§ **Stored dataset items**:
* Start *

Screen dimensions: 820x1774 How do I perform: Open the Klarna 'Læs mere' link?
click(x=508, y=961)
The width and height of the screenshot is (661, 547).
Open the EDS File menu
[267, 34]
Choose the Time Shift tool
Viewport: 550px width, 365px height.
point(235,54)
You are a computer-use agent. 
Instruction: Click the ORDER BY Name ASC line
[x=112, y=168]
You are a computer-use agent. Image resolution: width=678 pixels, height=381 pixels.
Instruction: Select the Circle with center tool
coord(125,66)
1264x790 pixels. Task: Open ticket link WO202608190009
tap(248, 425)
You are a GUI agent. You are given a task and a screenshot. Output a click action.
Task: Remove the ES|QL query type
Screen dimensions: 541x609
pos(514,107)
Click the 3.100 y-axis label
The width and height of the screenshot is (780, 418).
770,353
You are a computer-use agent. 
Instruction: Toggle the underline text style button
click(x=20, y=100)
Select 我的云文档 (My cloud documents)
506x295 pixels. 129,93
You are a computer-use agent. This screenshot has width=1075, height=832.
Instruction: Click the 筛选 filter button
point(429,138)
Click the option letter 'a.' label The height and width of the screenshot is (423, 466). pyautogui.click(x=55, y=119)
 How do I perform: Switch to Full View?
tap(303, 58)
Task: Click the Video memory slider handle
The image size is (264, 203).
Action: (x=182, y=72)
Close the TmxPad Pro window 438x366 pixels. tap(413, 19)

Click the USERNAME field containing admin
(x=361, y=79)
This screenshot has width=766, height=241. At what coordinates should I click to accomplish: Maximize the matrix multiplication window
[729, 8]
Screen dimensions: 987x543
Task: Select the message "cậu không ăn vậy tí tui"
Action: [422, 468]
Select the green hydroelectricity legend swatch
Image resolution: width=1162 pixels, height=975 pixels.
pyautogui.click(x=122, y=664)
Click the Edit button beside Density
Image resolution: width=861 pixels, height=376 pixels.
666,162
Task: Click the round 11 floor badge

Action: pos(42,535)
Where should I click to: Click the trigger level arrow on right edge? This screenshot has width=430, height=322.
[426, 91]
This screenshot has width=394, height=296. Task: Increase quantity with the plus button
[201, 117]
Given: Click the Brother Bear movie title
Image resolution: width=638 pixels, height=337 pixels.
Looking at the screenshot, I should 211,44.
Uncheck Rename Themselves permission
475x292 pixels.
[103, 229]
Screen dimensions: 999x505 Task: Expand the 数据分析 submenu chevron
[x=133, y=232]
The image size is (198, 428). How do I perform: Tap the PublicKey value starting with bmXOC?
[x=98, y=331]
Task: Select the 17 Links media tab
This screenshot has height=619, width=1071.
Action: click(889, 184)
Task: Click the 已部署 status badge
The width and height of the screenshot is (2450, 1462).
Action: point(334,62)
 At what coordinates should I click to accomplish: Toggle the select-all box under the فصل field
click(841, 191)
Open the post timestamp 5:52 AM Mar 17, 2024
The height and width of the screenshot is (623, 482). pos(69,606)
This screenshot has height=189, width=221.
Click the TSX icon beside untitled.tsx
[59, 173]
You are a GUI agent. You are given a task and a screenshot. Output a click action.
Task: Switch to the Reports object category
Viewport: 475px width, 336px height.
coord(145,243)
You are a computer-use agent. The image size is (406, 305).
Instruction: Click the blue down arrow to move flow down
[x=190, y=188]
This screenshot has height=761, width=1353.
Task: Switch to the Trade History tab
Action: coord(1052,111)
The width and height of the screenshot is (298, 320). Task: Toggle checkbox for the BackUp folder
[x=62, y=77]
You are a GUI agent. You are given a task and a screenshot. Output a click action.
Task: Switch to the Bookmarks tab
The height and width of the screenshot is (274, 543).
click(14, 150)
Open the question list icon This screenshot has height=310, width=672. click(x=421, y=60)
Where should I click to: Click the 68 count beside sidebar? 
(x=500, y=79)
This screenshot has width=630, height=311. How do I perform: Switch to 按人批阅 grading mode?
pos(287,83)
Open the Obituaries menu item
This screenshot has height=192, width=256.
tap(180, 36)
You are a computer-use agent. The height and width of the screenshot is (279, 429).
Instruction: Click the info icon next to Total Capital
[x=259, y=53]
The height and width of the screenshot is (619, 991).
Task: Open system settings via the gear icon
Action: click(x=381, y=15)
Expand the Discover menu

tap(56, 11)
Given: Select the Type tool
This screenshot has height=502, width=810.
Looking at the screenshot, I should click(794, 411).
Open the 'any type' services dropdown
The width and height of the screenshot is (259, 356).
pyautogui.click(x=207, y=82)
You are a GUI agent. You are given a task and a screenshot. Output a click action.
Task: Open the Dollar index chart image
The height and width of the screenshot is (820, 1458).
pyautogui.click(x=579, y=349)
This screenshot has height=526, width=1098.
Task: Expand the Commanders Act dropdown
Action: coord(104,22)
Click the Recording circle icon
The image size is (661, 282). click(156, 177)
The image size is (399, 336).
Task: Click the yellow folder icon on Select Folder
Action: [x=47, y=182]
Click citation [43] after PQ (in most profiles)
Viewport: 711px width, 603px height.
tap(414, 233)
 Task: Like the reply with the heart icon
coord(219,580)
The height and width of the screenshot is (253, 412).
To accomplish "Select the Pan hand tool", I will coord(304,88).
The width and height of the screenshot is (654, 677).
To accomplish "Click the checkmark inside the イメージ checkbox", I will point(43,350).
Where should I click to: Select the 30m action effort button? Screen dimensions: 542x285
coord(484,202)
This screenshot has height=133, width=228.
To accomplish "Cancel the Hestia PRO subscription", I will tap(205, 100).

* End *

Please recast the part of the listing from the line containing "The height and width of the screenshot is (253, 412)." through the end of the listing as a Markdown table. Use the columns Row and Line, number each row, and leave out blank lines.

§ **EXPECTED ANSWER**:
| Row | Line |
|---|---|
| 1 | The height and width of the screenshot is (253, 412). |
| 2 | To accomplish "Select the Pan hand tool", I will coord(304,88). |
| 3 | The width and height of the screenshot is (654, 677). |
| 4 | To accomplish "Click the checkmark inside the イメージ checkbox", I will point(43,350). |
| 5 | Where should I click to: Select the 30m action effort button? Screen dimensions: 542x285 |
| 6 | coord(484,202) |
| 7 | This screenshot has height=133, width=228. |
| 8 | To accomplish "Cancel the Hestia PRO subscription", I will tap(205, 100). |